GIVEN PROBLEM:
Can you reproduce the items word for word, starting at their very first line and ending at the line containing "another (544, 275)", with both of those lines included?

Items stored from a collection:
· · · · ·
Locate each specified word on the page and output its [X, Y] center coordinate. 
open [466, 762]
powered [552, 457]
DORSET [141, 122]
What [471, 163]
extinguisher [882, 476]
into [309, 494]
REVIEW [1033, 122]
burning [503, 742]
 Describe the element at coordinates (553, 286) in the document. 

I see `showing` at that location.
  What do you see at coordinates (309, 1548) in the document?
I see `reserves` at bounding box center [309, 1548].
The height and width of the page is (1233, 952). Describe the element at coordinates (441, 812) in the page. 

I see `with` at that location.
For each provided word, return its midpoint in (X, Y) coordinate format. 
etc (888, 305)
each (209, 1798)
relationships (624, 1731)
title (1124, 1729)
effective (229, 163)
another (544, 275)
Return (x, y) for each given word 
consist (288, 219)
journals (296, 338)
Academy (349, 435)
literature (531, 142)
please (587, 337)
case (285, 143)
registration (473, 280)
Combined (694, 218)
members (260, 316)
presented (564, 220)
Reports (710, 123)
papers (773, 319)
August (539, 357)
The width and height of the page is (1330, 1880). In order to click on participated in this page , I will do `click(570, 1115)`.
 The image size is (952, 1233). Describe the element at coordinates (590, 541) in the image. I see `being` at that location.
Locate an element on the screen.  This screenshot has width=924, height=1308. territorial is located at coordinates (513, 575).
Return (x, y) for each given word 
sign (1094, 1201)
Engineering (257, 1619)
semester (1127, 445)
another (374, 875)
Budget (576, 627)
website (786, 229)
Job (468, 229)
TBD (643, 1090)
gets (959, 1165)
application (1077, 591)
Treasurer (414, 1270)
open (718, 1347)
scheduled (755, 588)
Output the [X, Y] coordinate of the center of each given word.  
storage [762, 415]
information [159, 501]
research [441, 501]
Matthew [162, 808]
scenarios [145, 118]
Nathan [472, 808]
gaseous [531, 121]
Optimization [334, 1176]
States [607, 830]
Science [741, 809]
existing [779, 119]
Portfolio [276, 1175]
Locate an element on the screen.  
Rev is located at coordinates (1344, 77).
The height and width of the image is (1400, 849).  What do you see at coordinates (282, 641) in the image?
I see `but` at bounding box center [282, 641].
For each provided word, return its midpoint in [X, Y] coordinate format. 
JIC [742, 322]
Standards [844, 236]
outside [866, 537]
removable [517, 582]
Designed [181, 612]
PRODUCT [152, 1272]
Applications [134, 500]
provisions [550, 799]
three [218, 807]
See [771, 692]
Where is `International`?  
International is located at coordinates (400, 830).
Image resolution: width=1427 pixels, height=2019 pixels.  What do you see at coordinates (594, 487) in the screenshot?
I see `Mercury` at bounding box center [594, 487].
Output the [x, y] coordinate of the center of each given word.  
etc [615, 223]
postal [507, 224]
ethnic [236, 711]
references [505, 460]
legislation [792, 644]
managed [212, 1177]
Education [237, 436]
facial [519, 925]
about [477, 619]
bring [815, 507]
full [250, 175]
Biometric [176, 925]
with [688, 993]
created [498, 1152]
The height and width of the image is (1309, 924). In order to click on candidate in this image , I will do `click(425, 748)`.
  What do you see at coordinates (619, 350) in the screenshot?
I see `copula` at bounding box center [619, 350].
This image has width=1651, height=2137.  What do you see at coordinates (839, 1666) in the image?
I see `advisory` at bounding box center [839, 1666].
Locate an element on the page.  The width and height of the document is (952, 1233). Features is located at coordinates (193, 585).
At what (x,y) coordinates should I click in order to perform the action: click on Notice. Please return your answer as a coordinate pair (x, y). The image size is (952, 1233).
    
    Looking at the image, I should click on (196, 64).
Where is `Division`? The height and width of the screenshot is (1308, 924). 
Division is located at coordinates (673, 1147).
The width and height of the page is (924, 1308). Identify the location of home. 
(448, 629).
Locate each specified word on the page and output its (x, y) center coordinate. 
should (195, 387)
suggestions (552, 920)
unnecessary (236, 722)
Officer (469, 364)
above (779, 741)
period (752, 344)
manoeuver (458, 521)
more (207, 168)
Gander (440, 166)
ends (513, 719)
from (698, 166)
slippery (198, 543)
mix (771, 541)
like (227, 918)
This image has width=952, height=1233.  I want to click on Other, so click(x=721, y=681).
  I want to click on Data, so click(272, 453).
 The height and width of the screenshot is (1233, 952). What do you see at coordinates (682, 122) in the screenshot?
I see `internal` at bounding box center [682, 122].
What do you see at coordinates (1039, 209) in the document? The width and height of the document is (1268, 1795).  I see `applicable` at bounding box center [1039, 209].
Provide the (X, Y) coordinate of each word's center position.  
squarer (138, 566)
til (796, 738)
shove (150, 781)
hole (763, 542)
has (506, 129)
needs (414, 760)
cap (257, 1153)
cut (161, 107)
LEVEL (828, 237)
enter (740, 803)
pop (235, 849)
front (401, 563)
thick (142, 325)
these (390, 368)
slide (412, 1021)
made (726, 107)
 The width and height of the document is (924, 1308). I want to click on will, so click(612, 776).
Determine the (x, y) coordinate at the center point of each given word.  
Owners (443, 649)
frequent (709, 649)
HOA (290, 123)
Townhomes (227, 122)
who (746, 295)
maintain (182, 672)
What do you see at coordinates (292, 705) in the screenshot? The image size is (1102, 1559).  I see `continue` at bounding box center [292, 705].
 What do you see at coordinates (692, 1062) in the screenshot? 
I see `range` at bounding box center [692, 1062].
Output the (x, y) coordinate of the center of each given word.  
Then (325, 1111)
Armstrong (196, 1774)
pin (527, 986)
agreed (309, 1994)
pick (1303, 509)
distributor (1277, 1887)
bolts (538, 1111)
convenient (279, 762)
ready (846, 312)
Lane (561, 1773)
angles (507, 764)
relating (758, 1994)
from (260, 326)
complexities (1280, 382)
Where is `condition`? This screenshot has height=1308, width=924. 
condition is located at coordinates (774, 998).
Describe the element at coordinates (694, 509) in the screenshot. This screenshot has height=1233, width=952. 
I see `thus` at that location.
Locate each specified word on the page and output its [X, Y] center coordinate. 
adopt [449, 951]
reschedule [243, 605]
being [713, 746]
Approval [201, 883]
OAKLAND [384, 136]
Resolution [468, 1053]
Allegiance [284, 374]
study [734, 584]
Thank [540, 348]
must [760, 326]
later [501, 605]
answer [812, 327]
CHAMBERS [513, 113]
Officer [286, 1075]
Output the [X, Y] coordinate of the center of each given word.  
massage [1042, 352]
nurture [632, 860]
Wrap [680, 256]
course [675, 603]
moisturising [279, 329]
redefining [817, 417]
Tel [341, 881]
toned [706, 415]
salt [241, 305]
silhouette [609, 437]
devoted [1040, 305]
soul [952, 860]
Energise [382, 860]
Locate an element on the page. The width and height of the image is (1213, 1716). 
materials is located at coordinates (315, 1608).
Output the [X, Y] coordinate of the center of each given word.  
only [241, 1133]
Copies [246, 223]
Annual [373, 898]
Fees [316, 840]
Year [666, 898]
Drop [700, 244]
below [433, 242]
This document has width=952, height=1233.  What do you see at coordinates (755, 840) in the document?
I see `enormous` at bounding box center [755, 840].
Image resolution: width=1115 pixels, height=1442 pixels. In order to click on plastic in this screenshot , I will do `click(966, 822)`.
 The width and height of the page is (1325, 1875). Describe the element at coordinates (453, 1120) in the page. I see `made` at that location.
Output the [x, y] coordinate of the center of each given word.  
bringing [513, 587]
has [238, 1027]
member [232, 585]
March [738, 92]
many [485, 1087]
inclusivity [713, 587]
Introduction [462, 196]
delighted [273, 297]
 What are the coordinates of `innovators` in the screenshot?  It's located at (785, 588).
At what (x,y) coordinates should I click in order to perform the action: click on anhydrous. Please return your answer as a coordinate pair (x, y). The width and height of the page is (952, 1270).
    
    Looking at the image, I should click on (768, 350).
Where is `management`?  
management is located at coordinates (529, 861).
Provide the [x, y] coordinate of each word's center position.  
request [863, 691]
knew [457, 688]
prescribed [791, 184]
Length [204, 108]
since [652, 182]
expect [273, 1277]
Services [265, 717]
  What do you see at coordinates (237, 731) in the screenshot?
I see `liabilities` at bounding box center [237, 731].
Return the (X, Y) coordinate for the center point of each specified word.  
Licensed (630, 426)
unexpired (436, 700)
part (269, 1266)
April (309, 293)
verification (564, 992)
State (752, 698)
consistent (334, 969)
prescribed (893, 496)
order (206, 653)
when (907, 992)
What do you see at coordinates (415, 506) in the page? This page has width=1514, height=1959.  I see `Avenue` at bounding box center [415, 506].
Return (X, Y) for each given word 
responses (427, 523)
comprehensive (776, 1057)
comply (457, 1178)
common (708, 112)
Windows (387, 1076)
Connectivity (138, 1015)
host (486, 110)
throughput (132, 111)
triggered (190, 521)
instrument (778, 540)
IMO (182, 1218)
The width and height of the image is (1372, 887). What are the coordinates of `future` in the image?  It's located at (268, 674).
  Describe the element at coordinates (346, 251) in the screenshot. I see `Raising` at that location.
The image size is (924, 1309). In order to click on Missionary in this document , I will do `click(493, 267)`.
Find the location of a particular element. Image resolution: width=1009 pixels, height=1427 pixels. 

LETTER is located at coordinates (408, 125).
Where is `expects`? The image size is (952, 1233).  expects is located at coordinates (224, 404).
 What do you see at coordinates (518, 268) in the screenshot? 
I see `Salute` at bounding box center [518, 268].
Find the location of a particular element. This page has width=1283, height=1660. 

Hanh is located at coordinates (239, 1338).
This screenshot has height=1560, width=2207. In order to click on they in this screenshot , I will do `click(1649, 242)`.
· · · · ·
SOLUTION FOR THIS PROBLEM:
Locate each specified word on the page and output its [X, Y] center coordinate. 
open [466, 762]
powered [552, 457]
DORSET [141, 122]
What [471, 163]
extinguisher [882, 476]
into [309, 494]
REVIEW [1033, 122]
burning [503, 742]
 Describe the element at coordinates (553, 286) in the document. 

I see `showing` at that location.
  What do you see at coordinates (309, 1548) in the document?
I see `reserves` at bounding box center [309, 1548].
The height and width of the page is (1233, 952). Describe the element at coordinates (441, 812) in the page. 

I see `with` at that location.
For each provided word, return its midpoint in (X, Y) coordinate format. 
etc (888, 305)
each (209, 1798)
relationships (624, 1731)
title (1124, 1729)
effective (229, 163)
another (544, 275)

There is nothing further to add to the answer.